Her mother must have had this in mind from the first.
She rallied herself, trying to speak reasonably. ‘But I need my independence. I’m used to it.’
‘Is that what you call the way you live? You’re a single mother, my girl. A statistic. And this glamorous job of yours is little better than slavery—running around all over the place at the beck and call of people with more money than sense. And where did it lead? To you making a fool of yourself with some foreigner, and ruining your life.’ She snorted. ‘Well, don’t come to me for help if you mess up your life a second time.’
Polly’s head went back in shock. She said unsteadily, ‘That is so unfair. I made a mistake, and I’ve paid for it. But I still intend to live my life on my own terms, and I hope you can accept that.’
Mrs Fairfax’s face was flushed. ‘I can certainly see you’re determined to have your own way, regardless of Charlie’s well-being.’ She sent her daughter a fulminating glance. ‘And now I suppose you’ll take him with you, just to make your point.’
‘No,’ Polly said reluctantly. ‘I won’t do that—this time. But I think you have to accept that I do have a point.’
‘Perhaps you’d send Charlie indoors as you leave.’ Her mother opened a carton of new potatoes and began to wash them. ‘He’s getting absolutely filthy out there, and I’d like him to calm down before he eats.’
‘Fine.’ Polly allowed herself a small, taut smile. ‘I’ll pass the message on.’
As she went into the garden, Charlie headed for her gleefully, strewing twigs and leaves behind him. Polly bent to enfold him, the breath catching in her throat as she inhaled his unique baby scent. Thinking again, with a pang, how beautiful he was. And how painfully, searingly like his father …
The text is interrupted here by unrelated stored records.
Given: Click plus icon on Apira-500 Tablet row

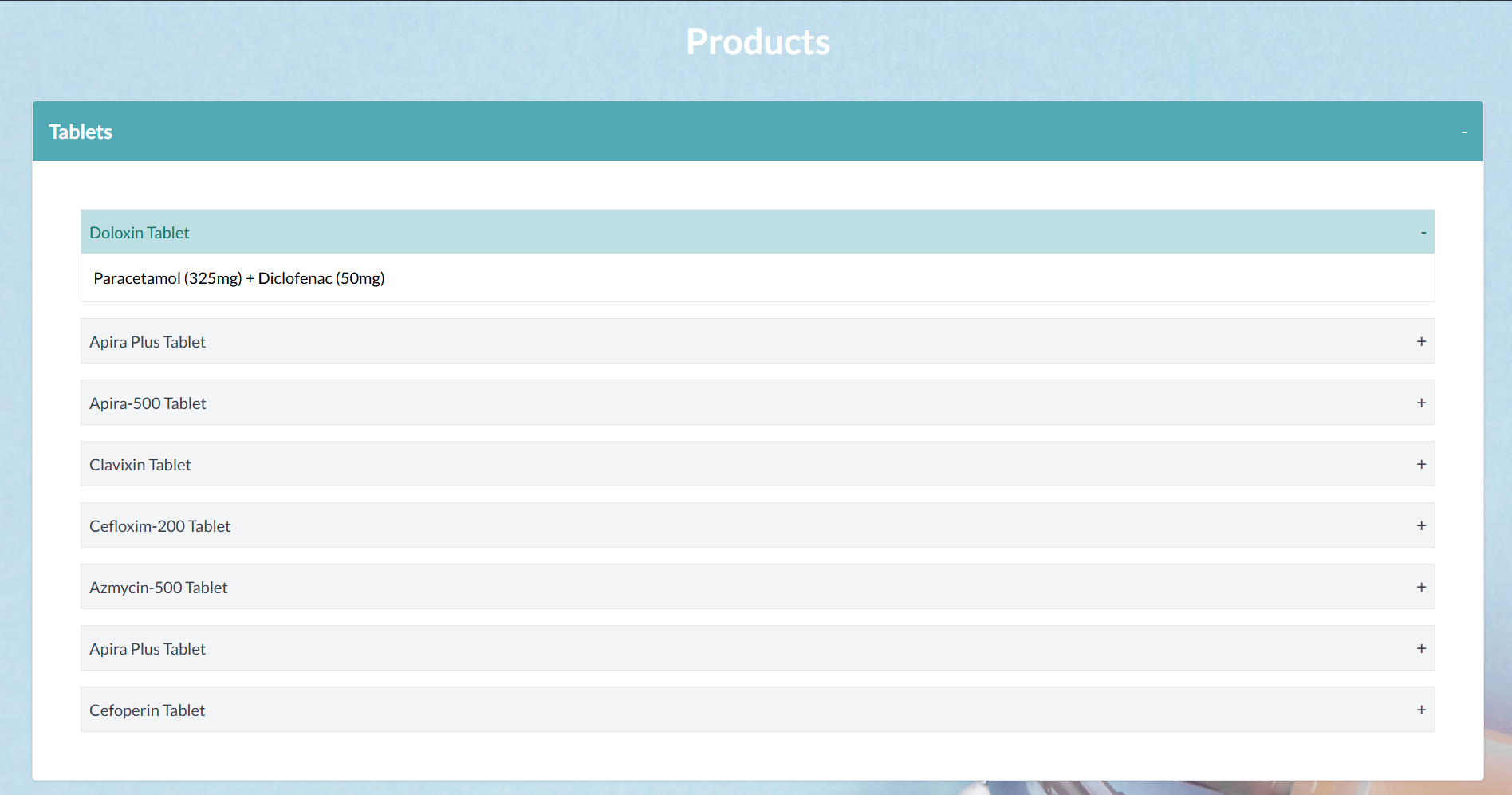Looking at the screenshot, I should (1421, 403).
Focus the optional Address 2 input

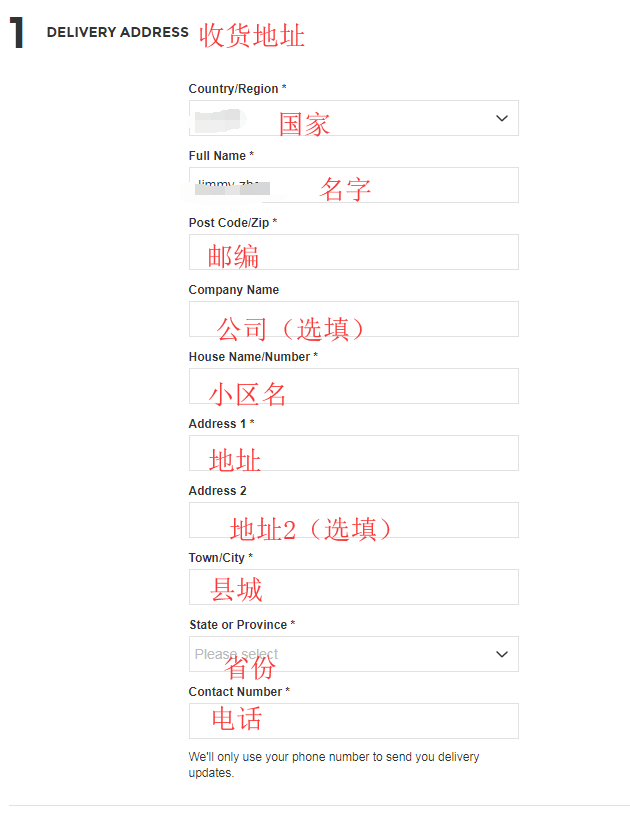click(x=353, y=520)
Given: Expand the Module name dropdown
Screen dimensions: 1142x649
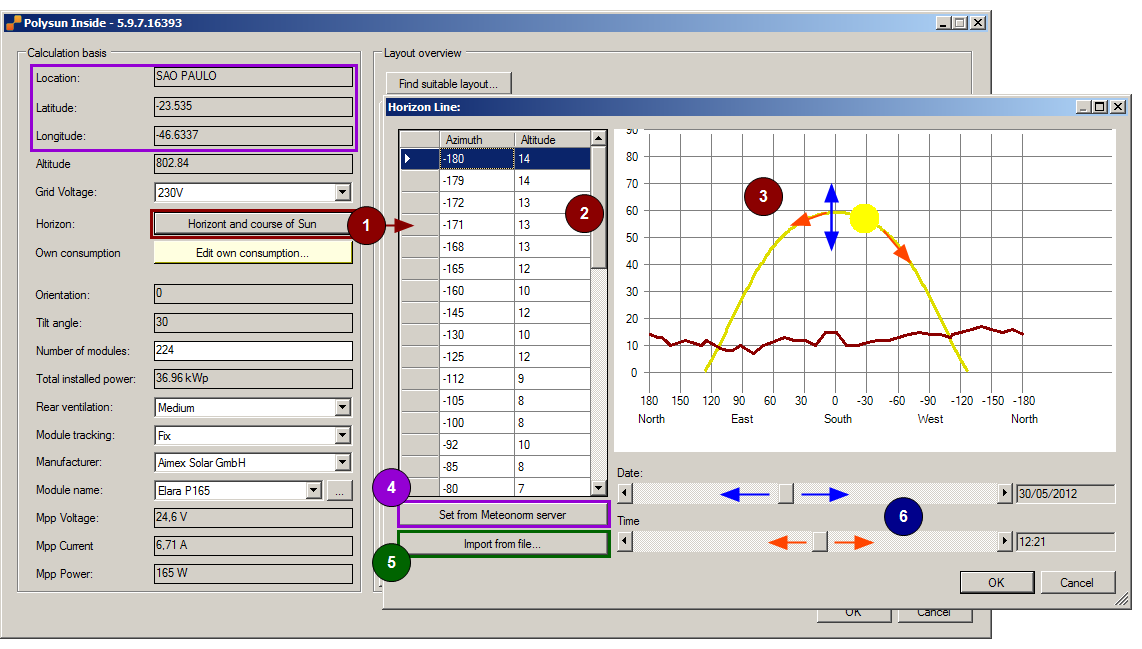Looking at the screenshot, I should coord(313,490).
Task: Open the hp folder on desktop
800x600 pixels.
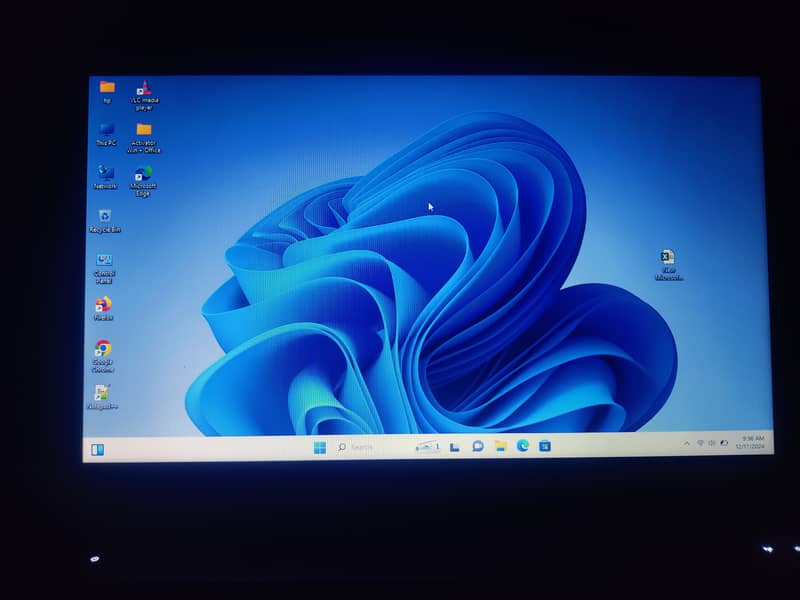Action: point(107,88)
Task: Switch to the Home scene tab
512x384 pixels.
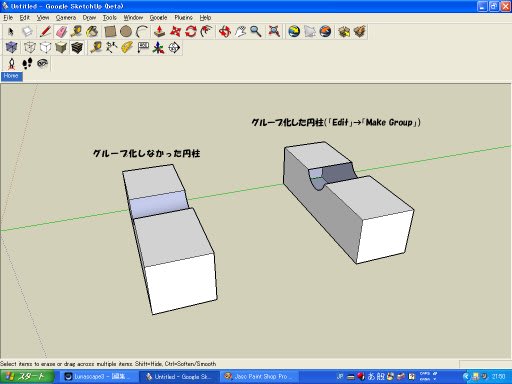Action: [x=11, y=76]
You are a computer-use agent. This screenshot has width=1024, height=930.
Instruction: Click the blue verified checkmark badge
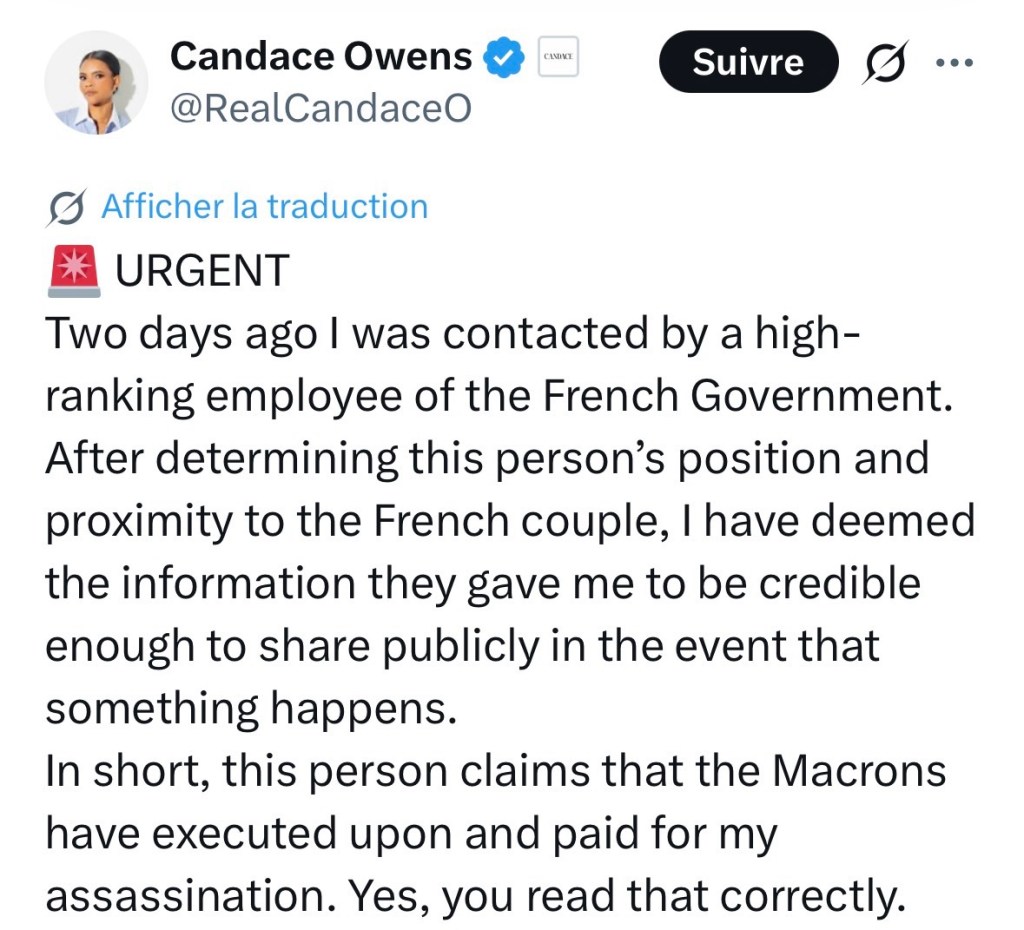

Her mother had never wanted to know any details about his paternity, referring to Sandro solely as ‘that foreigner’. The fact that Charlie, with his curly black hair, olive skin and long-lashed eyes the colour of deep topaz, was also clearly a Mediterranean to his fingertips seemed to have eluded her notice.
But it was the details that only Polly could recognise that brought her heart into her mouth, like the first time her son had looked at her with that wrenchingly familiar slow, slanting smile. His baby features were starting to change too, and she could see that he was going to have Sandro’s high-bridged nose one day, and the same straight brows.
It would be like living with a mirror image before too long, Polly told herself, thinking forlornly that nature played cruel tricks at times. Why couldn’t Charlie have inherited her own pale blonde hair and green eyes?